Here we have a few things we expect we might see failure from. We’ll do something smart with each one. And — this is key — if something else failed, we let that exception bubble up.

A side note: the above example catches a few common and generic things. It’s good to implement handlers like these in a common place, using facilities from your framework if you can.

Sometimes it’s Okay to Catch Everything

Catching Exception is a code smell, but that doesn’t mean it’s always wrong to do so.

First of all, if you’re writing a framework that should catch any failure and handle it in the same way, it makes a lot of sense to catch everything once you’ve done any specific expected exception processing.

Another reason you might want to have a broad catch is if you need to do something with an exception, then let it bubble up. A common pattern is if you want to specifically log the place where you experienced a failure:

try {
} catch (Exception e) {
    log.error("failed doing this very specific thing", e);
    throw e;

Exceptions to the Rule

Unfortunately, not all ways that your code can fail will throw exceptions in the first place. Other times, exceptions may be thrown deep inside your implementations, but they’re hopelessly generic to the point you have no hope of figuring out what went wrong.

Don’t be afraid to translate a failed check or a generic exception into something more specific if you need to handle that failure a specific way.
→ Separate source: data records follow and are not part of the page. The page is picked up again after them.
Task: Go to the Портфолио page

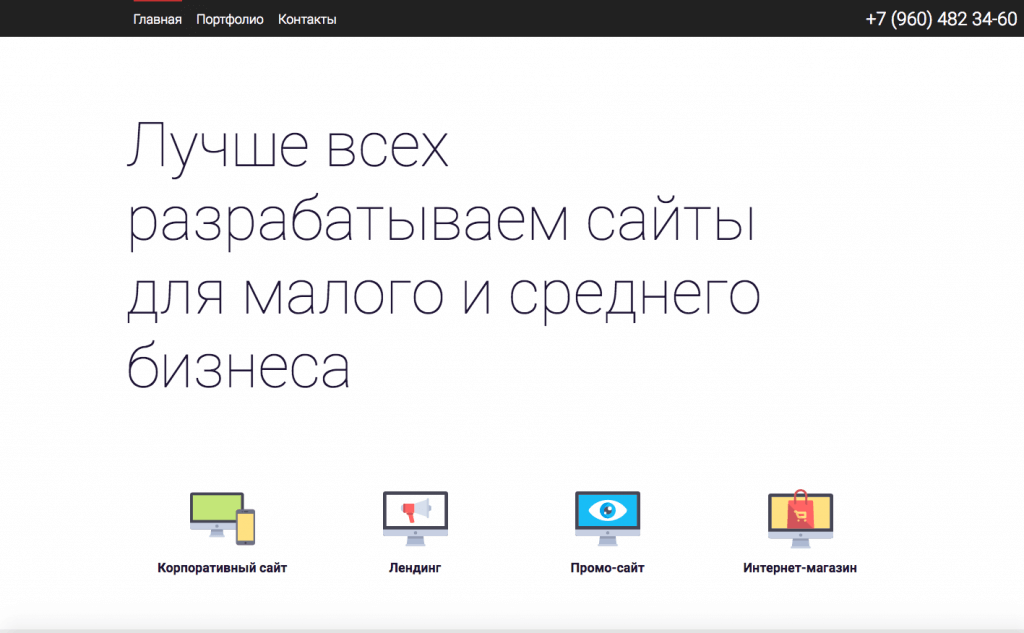Action: [x=230, y=19]
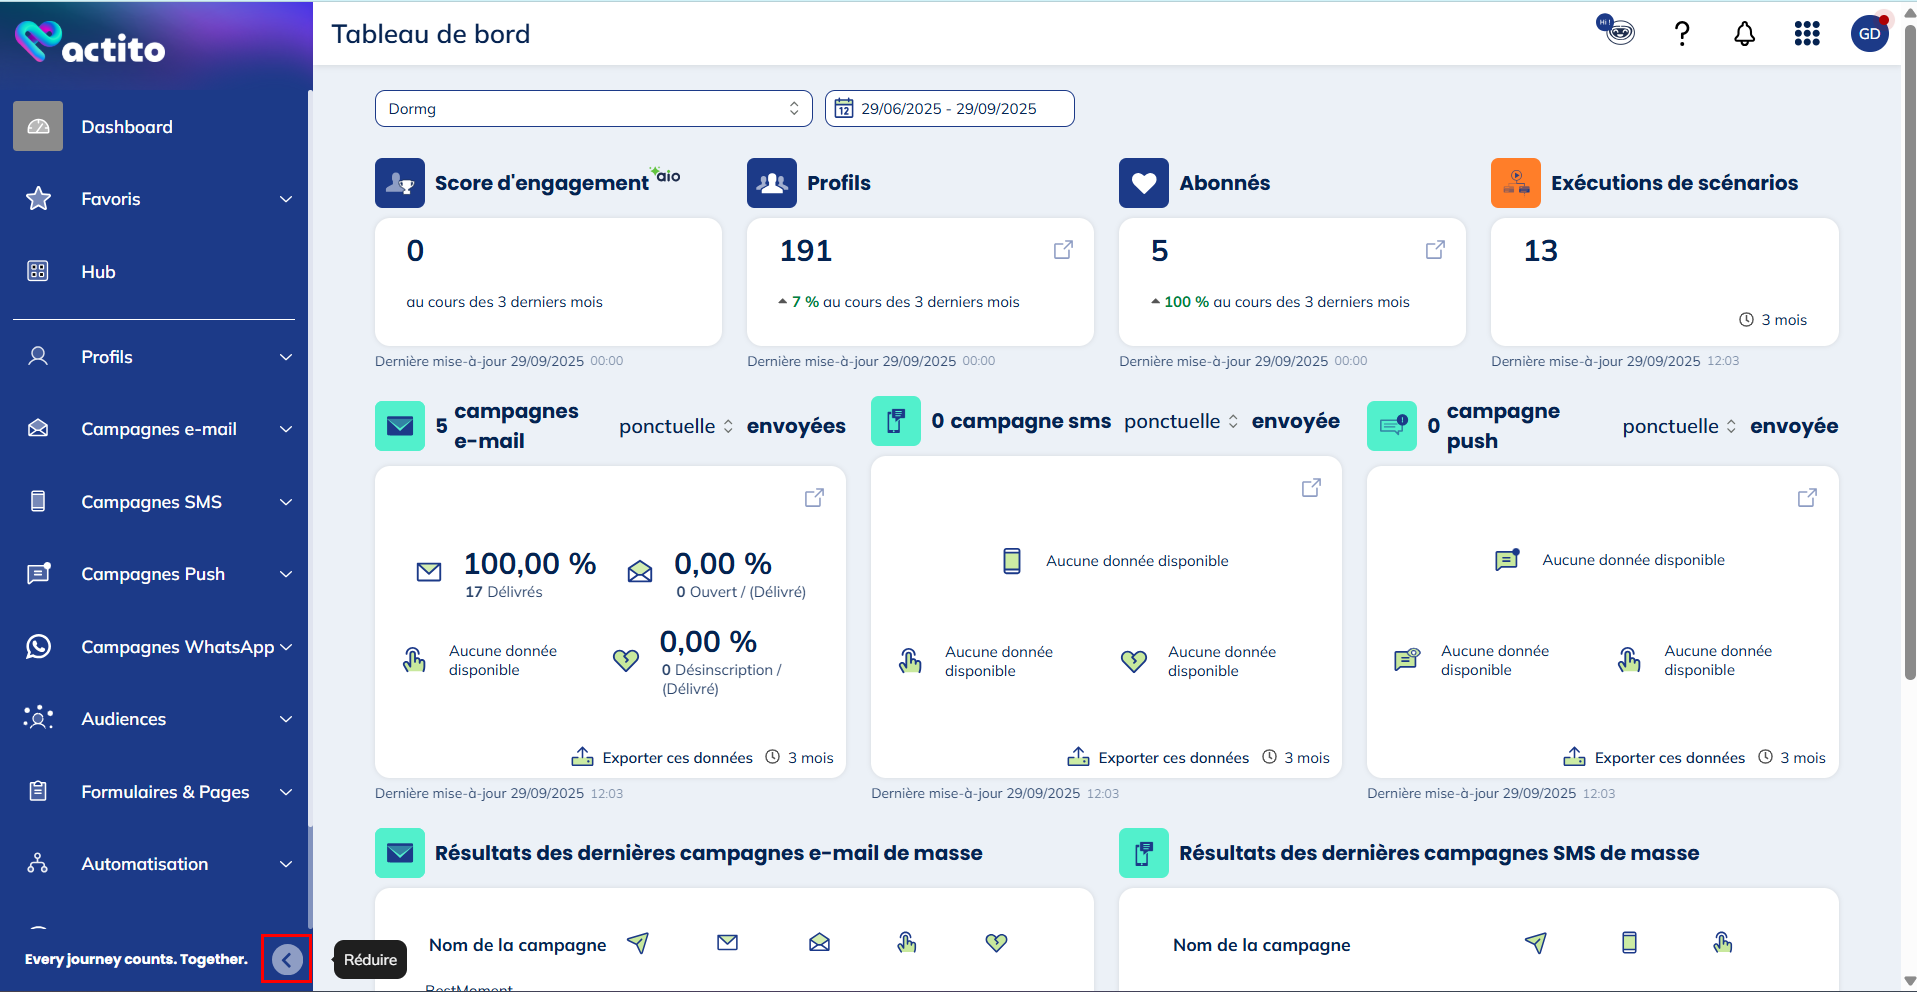Open the Dormg selection dropdown

tap(593, 109)
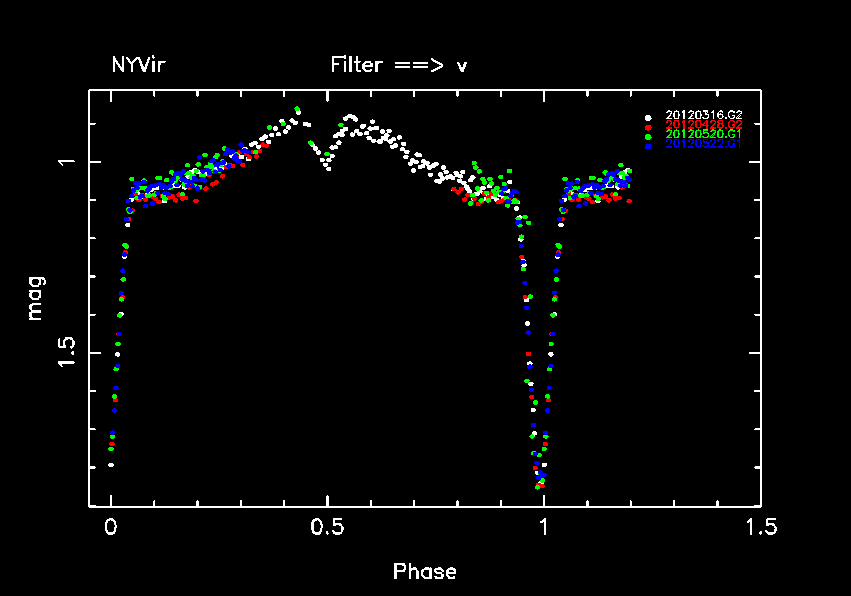Click the 'Filter ==> v' header text
The image size is (851, 596).
click(399, 66)

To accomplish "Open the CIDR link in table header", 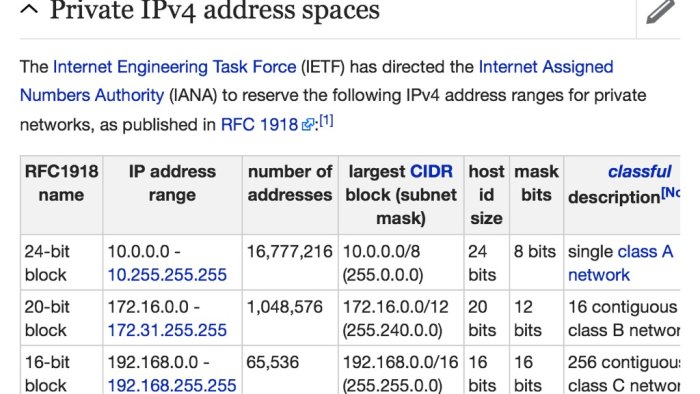I will coord(431,171).
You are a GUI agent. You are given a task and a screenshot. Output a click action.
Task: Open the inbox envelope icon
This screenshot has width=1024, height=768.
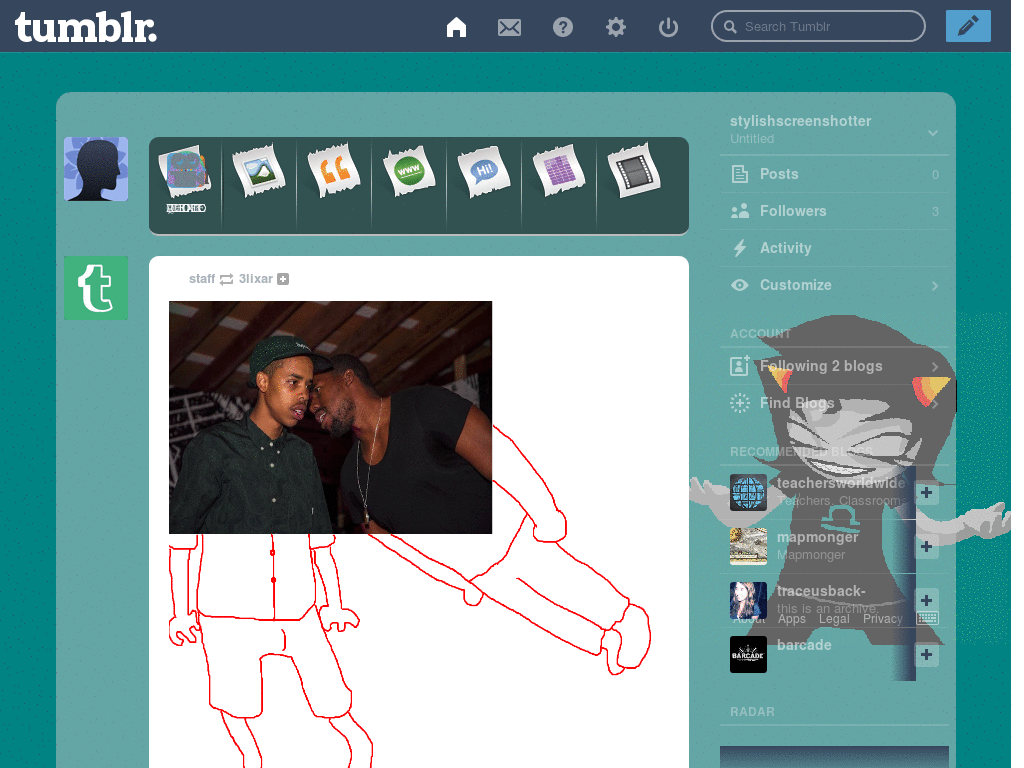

For example, many Java frameworks I’ve worked with will throw IllegalArgumentException if a method doesn’t like the value of one of its arguments. This is useful to know at the point of failure, but by the time you bubble up, say, an endpoint method, you have no way to know what the problem was.

You can — and should — define your own exceptions in this case if you have a specific way to handle that problem. If you aren’t going to handle it specifically, let it go. (Hopefully, your framework is going to save a traceback for you, so you can figure out where this happened.)

Another use for your own custom exceptions is to keep specific concerns in their layer. For example, only a web framework controller should be thinking about throwing a specific HTTP error code. Have your business logic or repository layers throw exceptions that make sense for them, and adapt them in your web layer to the appropriate HTTP responses.

Think All Your Exceptions Through

The above are a few guidelines I go by when I write and review code to help make it robust in the face of exceptional conditions. But to really succeed at reliable, diagnosable code, you should always be paying attention to the intersection of how you expect it to fail and tools you have to recover from (or, at the very least, log) those failures.

Taking the time to understand this won’t save your code from experiencing exceptional conditions, but it will help save you and your users when they happen.